**** EXCERPTED PASSAGE ****
= Wuxi bus accident =

2012 motor vehicle accident in China

The Wuxi bus accident occurred on May 29, 2012 when an intercity bus travelling from Wuxi to Hangzhou in China was struck by a piece of iron. The driver, Wu Bin, suffered lethal injuries but managed to control the bus and help passengers leave the vehicle. He was posthumously praised for his efforts.

==Event==
On May 29, 2012, when Wu was driving a bus from Wuxi to Hangzhou on an expressway, a piece of iron broke through the glass and hit his abdomen and arm. Though lacerating his liver and causing a bone fracture, he still managed to safely stop the bus. Then, he helped passengers leave the bus, warning them to be careful of the passing cars. Wu was quickly sent to a hospital but he died on June 1.

==Investigation==
The Wuxi police confirmed that the piece of iron which hit Wu was part of a brake pad of a red Dongfeng Motor truck and announced that the event was an accident. The police later found the truck and took parts away for further investigation, but did not arrest the truck driver. Legal opinion differs as to whether the truck driver has any criminal or civil liability in this case.

==Social reaction==
After Wu died, he was treated with honor and his family received 100 thousand RMB from the government. Zhao Hongzhu, the lead of CPC Zhejiang branch, also went to his home to give condolences. Many common people were touched by his actions as well. On June 4, 2012, thousands of Hangzhou citizens attended his funeral and gave him their best wishes.

He joined several previous "common people" who become instant, sensational national heroes (such as "most beautiful teacher" Zhang Lili or "most beautiful mother" Wu Juping) due to acts of self-sacrifice that show dedication towards one's job, people in need and society. An article by Xinhua News Agency claimed that this is "the age of commoner heroes". An article by Thinking Chinese suggested that these new heroes become so popular because they represent an intersection between "reality culture" and "traditional values", and between the interests of the government and the emotional chords of modern society.
****
EXERCISE DETAILS: Retype the passage of the Wuxi bus accident article from "2012 motor vehicle" up to and including "for his efforts.".
**** EXCERPTED DATA ****
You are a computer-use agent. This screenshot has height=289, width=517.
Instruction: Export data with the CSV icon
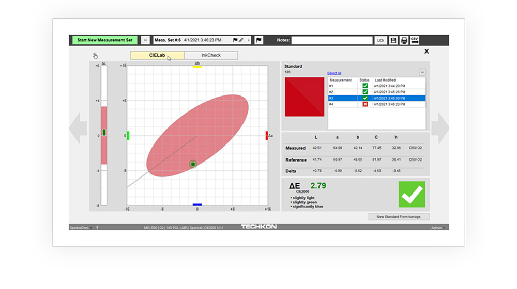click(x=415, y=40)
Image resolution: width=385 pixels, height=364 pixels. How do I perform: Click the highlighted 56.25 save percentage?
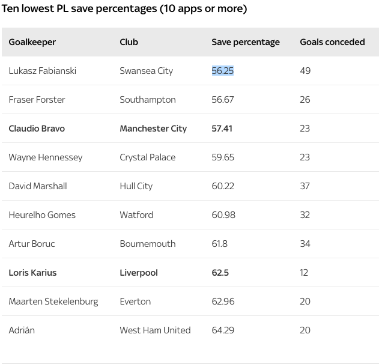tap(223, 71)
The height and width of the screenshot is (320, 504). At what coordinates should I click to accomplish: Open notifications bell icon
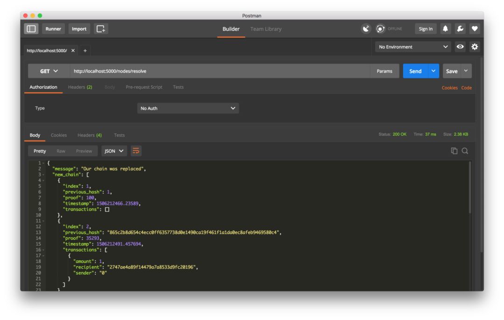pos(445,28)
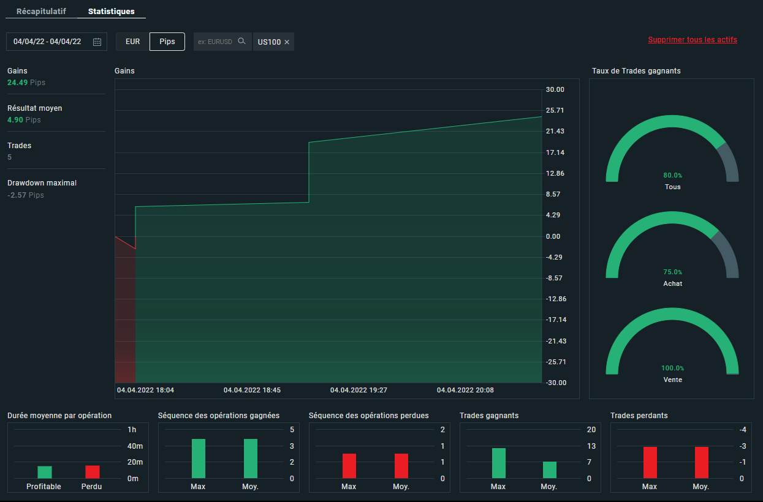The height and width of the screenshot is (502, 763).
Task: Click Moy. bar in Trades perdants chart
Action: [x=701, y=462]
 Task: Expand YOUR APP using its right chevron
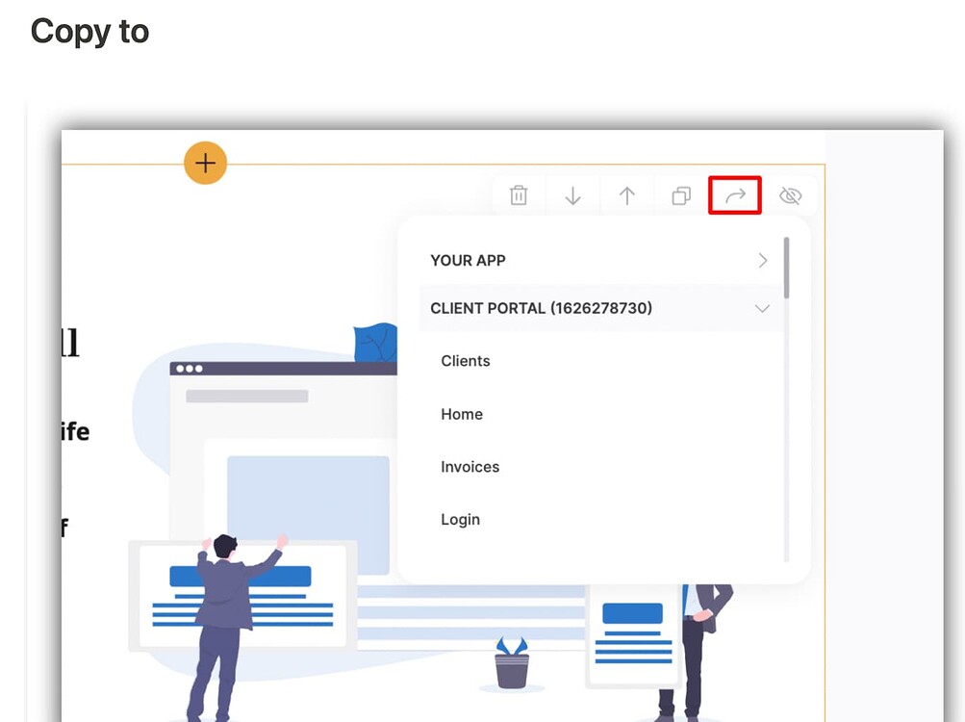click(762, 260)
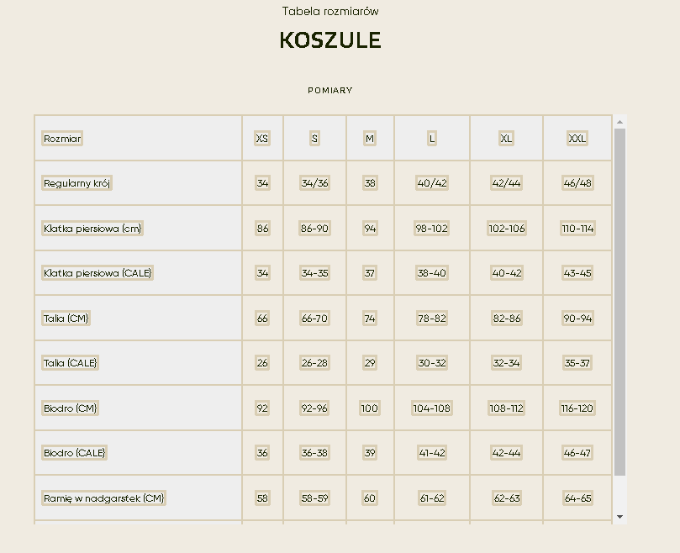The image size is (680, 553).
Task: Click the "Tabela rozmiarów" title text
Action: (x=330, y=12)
****
SOLUTION FOR THIS TASK:
2012 motor vehicle accident in China

The Wuxi bus accident occurred on May 29, 2012 when an intercity bus travelling from Wuxi to Hangzhou in China was struck by a piece of iron. The driver, Wu Bin, suffered lethal injuries but managed to control the bus and help passengers leave the vehicle. He was posthumously praised for his efforts.